So this is a post script to this blog account. Which really was generated partly to express my own mental health struggles, growth, exploration & partly to share things I found that might help my personality disordered bro. Those days are well & truly over now.
And this, albeit small, but perfectly formed research with 8 diagnosed NPDs improving their dangerous aspects via correct therapy sufficiently to have, in Dr Es words “the beginnings of a loving relationship” the bete noire of narcissists. Beginning to see partners as a source of strength & nourishment rather than competition & danger as their broken brains & nervous systems do insist. This is core, because damage done early interpersonally must be healed interpersonally, even if it with a therapist.
So that’s the PS & I hope it chokes the narcissists who prefer to torture their loved ones, either to death to rid the world of these shapeshifting liars entirely or more preferably into changing, which is now proven to be wholly possibly with intention, commitment & determination.
Because that’s what I used to get well. I committed, pre dxs, in absolute darkness, to no more relational chaos, no more alcohol since 2007 age 40 because as the internalising type of a personality disorder, my undx BPD would have killed me before 50 had I continued & it would have continued to hurt others as I went down.

§ Source data:
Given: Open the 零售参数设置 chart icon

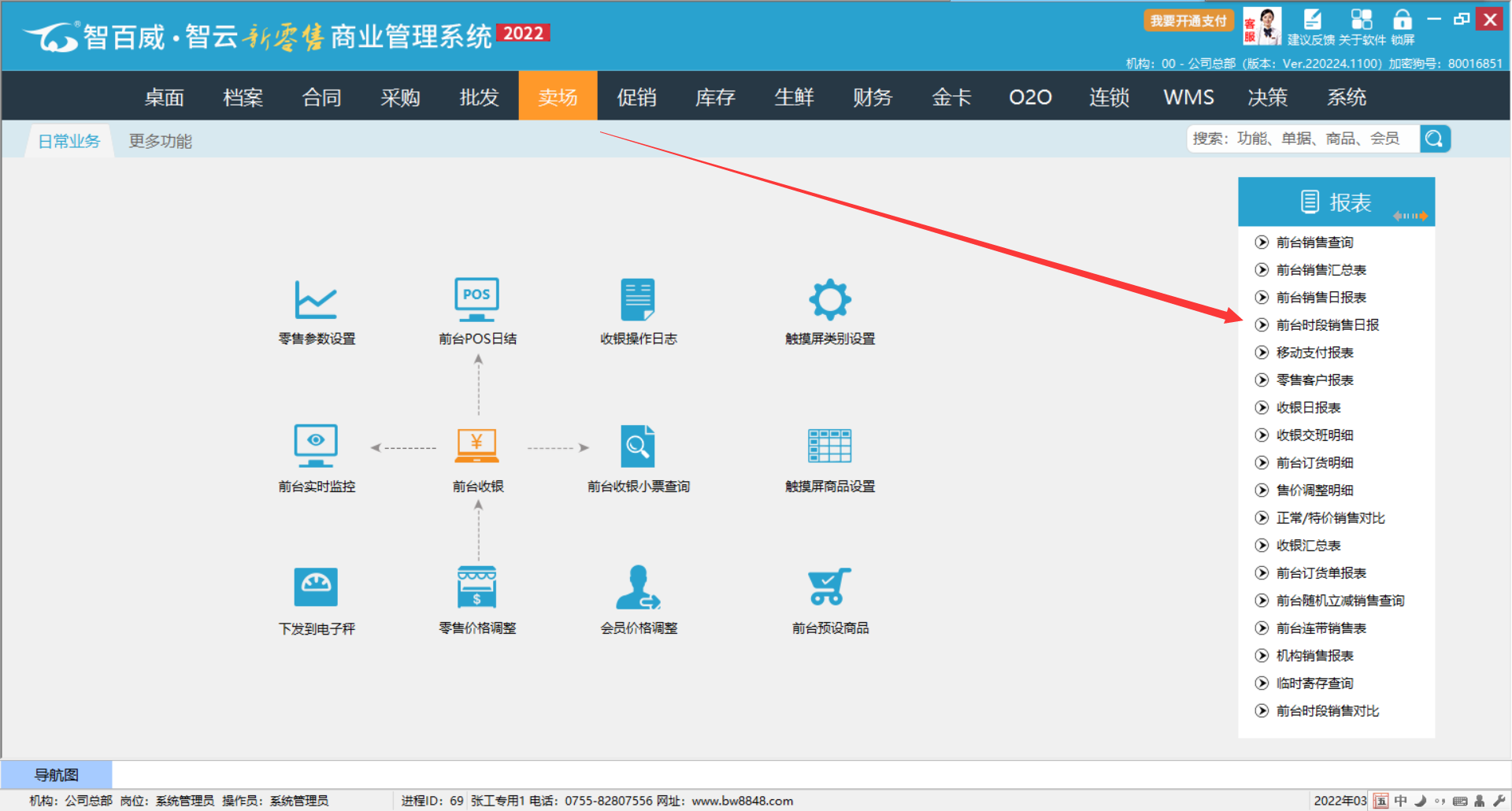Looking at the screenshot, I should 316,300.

...

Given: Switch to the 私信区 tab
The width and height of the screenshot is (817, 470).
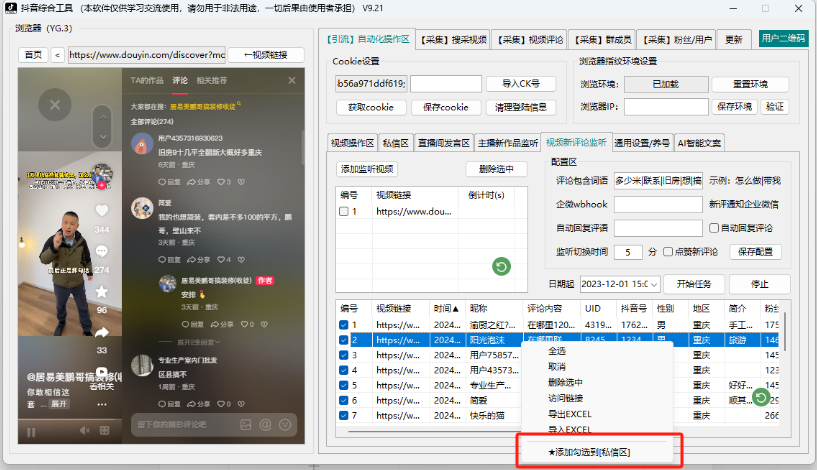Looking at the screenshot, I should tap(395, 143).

§ What you will do:
**a)** How would you sum up the blog postscript in two sentences?
**b)** In the blog postscript, why is it core that the people in the study began to see partners as a source of strength rather than competition and danger? Answer in one to three sentences.
**c)** Can you reproduce the blog postscript word for word from "And this, albeit" to "commitment & determination."?

§ Answer list:
**a)** The blog began partly as a way to express the writer's own mental health struggles and partly to share help for a brother with a personality disorder, but those days are now over. The postscript points to a small study in which eight people diagnosed with NPD improved through correct therapy enough to begin loving relationships, and the writer credits their own recovery to committing to no more relational chaos and no alcohol since 2007.

**b)** It is core because damage done early through relationships with other people must be healed through relationships with other people, even if that relationship is with a therapist.

**c)**
And this, albeit small, but perfectly formed research with 8 diagnosed NPDs improving their dangerous aspects via correct therapy sufficiently to have, in Dr Es words “the beginnings of a loving relationship” the bete noire of narcissists. Beginning to see partners as a source of strength & nourishment rather than competition & danger as their broken brains & nervous systems do insist. This is core, because damage done early interpersonally must be healed interpersonally, even if it with a therapist.
So that’s the PS & I hope it chokes the narcissists who prefer to torture their loved ones, either to death to rid the world of these shapeshifting liars entirely or more preferably into changing, which is now proven to be wholly possibly with intention, commitment & determination.